Shortcut Invariance: Targeted Jacobian Regularization in Disentangled Latent Space

Deep neural networks are prone to learning shortcuts, spurious correlations present in the training data that undermine out-of-distribution (OOD) generalization. Most prior work mitigates shortcut learning through input-space reweighting, either relying on explicit shortcut labels or inferring shortcut structure from heuristics such as per-sample loss. Moreover, these approaches typically assume the presence of some shortcut-conflicting examples in the training set, an assumption that is often violated in practice, particularly in medical imaging where data is aggregated across institutions with different acquisition protocols. We propose a latent-space method that views shortcut learning as over-reliance on shortcut-aligned axes. In a disentangled latent space, we identify candidate shortcut-aligned axes via their strong correlation with labels and reduce classifier reliance on them by injecting targeted anisotropic noise during training. Unlike prior latent-space based approaches that remove, project out, or adversarially suppress shortcut features, our method preserves the full representation and instead impose functional invariance by regularizing the classifier's sensitivity along those axes. We show that injecting anisotropic noise induces targeted Jacobian and curvature regularization, effectively flattening the decision boundary along shortcut axes while leaving core feature dimensions largely unaffected. Our method achieves state-of-the-art OOD performance across standard shortcut-learning benchmarks without requiring shortcut labels or shortcut-conflicting samples.
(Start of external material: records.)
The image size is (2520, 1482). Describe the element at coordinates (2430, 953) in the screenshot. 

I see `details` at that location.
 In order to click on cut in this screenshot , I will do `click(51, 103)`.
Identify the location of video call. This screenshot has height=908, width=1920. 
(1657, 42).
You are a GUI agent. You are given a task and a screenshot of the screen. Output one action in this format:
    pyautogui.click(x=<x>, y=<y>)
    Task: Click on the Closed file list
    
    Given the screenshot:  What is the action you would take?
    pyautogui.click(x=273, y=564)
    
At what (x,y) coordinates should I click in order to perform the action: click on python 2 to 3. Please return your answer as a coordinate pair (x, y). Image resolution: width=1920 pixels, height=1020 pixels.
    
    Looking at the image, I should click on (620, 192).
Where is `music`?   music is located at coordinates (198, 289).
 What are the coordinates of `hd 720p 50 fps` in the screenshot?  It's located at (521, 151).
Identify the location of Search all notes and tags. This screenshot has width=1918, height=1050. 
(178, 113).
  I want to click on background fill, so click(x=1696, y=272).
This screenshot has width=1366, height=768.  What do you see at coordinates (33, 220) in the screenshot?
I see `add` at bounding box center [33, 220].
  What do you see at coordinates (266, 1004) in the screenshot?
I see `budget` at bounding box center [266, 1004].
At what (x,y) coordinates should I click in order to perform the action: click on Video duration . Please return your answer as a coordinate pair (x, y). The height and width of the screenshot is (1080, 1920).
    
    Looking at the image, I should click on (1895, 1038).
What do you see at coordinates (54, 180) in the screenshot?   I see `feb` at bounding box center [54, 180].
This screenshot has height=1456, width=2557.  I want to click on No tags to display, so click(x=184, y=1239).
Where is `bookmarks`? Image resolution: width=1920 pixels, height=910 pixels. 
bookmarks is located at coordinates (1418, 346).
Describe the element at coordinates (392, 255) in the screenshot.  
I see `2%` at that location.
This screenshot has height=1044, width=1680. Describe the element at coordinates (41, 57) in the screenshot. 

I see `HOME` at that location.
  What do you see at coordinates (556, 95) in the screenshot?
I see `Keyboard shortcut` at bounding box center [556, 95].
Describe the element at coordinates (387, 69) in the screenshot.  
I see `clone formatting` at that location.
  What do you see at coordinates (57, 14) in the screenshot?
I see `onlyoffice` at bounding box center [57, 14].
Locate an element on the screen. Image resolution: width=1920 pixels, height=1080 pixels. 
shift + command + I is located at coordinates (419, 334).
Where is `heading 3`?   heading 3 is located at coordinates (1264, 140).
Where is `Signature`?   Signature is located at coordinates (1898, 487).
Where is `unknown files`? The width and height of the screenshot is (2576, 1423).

翻译：深度神经网络容易学习捷径，即训练数据中存在的虚假相关性，这会损害分布外泛化能力。先前的研究大多通过输入空间重加权来缓解捷径学习，要么依赖显式的捷径标签，要么根据启发式方法（如逐样本损失）推断捷径结构。此外，这些方法通常假设训练集中存在某些与捷径冲突的样本，这一假设在实践中往往不成立，尤其是在医学影像领域，因为数据通常来自具有不同采集协议的多家机构。我们提出一种潜在空间方法，将捷径学习视为对捷径对齐轴的过度依赖。在解耦的潜在空间中，我们通过候选轴与标签的强相关性来识别潜在的捷径对齐轴，并在训练过程中注入目标性各向异性噪声以减少分类器对这些轴的依赖。与先前基于潜在空间的方法（通过移除、投影剔除或对抗性抑制捷径特征）不同，我们的方法保留了完整的表示，并通过正则化分类器沿这些轴的敏感性来施加函数不变性。我们证明，注入各向异性噪声会诱导目标雅可比正则化和曲率正则化，从而有效沿捷径轴平坦化决策边界，同时基本不影响核心特征维度。我们的方法在标准捷径学习基准测试中实现了最先进的分布外性能，且无需捷径标签或与捷径冲突的样本。